* [About this task] Once you find a line containing the word "computer" in the entries below, copy it.

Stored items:
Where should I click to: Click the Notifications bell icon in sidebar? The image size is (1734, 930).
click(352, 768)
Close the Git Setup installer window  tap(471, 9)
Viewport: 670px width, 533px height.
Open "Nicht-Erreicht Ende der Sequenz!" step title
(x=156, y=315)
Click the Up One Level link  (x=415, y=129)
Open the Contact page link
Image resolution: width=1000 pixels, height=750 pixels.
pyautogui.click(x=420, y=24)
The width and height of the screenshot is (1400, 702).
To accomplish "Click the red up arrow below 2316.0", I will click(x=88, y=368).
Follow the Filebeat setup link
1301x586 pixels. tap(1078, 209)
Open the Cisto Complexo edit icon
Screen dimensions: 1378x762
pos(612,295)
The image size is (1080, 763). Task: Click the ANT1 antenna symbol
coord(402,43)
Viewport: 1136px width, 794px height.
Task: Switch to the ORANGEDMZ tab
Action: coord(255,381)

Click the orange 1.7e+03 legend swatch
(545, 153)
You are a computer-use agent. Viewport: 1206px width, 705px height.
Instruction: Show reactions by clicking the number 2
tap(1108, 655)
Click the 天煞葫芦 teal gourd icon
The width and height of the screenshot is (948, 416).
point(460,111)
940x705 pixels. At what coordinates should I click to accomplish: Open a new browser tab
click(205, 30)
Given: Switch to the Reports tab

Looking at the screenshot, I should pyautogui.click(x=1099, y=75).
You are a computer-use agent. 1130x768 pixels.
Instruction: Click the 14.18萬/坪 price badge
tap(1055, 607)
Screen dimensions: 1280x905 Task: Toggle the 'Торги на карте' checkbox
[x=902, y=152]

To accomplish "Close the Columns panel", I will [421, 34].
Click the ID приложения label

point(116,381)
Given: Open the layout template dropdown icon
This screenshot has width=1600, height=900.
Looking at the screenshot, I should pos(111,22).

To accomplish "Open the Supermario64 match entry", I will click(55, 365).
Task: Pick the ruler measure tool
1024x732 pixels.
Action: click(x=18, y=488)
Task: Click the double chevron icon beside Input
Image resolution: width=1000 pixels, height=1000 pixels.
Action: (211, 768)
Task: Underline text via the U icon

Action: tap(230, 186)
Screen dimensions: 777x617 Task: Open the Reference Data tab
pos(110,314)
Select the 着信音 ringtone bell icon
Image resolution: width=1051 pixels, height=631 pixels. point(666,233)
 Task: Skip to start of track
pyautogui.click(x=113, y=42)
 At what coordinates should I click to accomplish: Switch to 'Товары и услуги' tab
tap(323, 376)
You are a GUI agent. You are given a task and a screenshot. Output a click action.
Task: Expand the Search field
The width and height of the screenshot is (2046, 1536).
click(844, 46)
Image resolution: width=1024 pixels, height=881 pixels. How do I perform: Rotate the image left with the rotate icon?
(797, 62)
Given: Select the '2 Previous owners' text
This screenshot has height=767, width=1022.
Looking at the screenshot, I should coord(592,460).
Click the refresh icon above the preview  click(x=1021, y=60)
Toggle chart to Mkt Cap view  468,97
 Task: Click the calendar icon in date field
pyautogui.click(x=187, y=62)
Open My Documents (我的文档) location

* [Response area]
You are a computer-use agent. Viewport: 1206px width, 705px height.
You are a computer-use agent. 1130x768 pixels.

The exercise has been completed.